Apple's iTunes changed the music business. First, customers could buy music by the track rather than having to buy an entire album. Second, the tracks were inexpensive, about 99 cents. While that's not free, it's pretty cheap which made it competitive with with free (but pirated) music. Third, it was fully integrated with iPods.

iTunes was not a better mousetrap (although the iPod was). iTunes was a better means for merchandising and distribution of music. Merchandising and distribution don't have the sex appeal of product improvements, of better mousetraps. However, as the iTunes example demonstrates, it can be very important, it can save an industry.

Where will the most important innovations in education be? The primary goal is to improve student performance so we are naturally drawn to improving the "mousetrap" of education, teachers teaching in their classrooms. And there are many opportunities for such product innovations.

At the same time, just as innovation in music merchandising and distribution changed that business, changes other than classroom changes can improve education.

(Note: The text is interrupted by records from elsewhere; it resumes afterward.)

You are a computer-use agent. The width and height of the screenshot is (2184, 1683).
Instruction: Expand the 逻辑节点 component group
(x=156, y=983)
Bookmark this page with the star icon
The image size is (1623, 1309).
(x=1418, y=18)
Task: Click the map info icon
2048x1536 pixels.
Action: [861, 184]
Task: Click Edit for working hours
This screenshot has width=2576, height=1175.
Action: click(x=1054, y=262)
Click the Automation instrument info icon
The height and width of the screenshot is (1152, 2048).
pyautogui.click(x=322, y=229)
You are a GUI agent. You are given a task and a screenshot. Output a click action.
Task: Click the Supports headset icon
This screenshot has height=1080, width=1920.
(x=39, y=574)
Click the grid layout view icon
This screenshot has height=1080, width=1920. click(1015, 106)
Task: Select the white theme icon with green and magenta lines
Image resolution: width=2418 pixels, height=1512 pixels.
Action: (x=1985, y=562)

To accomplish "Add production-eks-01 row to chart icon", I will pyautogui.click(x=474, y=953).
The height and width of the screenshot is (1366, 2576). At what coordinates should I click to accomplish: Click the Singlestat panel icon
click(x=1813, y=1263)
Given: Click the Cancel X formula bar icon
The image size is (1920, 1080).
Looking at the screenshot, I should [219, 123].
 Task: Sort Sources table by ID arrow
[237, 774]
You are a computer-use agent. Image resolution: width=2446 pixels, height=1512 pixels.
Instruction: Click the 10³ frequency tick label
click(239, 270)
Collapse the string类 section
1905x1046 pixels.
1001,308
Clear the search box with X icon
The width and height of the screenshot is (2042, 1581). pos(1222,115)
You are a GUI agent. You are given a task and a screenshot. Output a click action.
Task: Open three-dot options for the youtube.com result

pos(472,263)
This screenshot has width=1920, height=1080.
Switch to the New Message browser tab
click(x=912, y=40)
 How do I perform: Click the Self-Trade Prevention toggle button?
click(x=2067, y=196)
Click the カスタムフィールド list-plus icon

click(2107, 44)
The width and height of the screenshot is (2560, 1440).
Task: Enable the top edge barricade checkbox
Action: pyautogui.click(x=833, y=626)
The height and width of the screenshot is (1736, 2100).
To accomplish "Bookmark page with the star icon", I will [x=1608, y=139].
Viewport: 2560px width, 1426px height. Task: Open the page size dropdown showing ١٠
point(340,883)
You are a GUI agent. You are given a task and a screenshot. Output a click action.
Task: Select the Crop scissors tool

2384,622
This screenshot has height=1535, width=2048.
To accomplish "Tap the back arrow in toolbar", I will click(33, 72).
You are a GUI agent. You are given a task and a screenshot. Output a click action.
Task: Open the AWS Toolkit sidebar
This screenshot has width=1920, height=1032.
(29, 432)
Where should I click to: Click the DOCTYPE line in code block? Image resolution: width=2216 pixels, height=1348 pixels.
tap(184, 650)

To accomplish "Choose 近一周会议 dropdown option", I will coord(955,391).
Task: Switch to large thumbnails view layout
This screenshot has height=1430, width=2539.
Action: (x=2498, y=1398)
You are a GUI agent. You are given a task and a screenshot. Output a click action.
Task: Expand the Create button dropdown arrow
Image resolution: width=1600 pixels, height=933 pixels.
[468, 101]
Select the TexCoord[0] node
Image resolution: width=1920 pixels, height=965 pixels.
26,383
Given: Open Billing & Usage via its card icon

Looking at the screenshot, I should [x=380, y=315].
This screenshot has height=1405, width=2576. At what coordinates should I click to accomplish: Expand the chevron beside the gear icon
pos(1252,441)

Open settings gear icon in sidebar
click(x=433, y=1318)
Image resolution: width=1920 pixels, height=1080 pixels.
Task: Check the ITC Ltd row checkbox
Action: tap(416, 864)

Three foundational opportunities:

  • Behavior management - while not the goal of the school, student performance will suffer without orderly classrooms and orderly school environments.
  • Relationships - again, not a goal of the school, but supportive relationships between teachers and students and between staff and administration can make a big difference for student performance.
  • Curriculum - although many aspects of curriculum are specified in state learning standards, it is still critically important that teaching conform to learning standards and align what is taught in first grade with what is taught in second grade and so on, to make the most efficient use of instruction time.

Improvements in these areas are the iTunes of education complementing the iPod of education, learning in classrooms.

Posted at 9:24 AM Keywords: continuous improvement 2 Comments

 
Interested said...
Dr. Tennant,
This school discipline software that you have talked about in a few of your blog posts seems like a great thing for schools that are on the old paper system, but do you think it is an upgrade for schools that already have a student tracking system? And does it replace the student tracking software or is it only a student discipline system?

Wednesday, January 18, 2012 7:52 AM

   
Harry Tennant said...
Thanks for your interest! Most often, software that includes a "discipline component" include discipline reporting...those events and consequences that must be reported to the state.

Discipline Manager is about managing the discipline process on your campus: keeping track of the referrals and assigned consequences, keeping track of whether consequences have been served by their due date, and if not, easily escalating the consequence. It also makes it easy to keep parents informed, collects a full discipline history and keeps track of assignments for students to work on during in-school suspension. Typically, none of this is available in reporting-only discipline systems.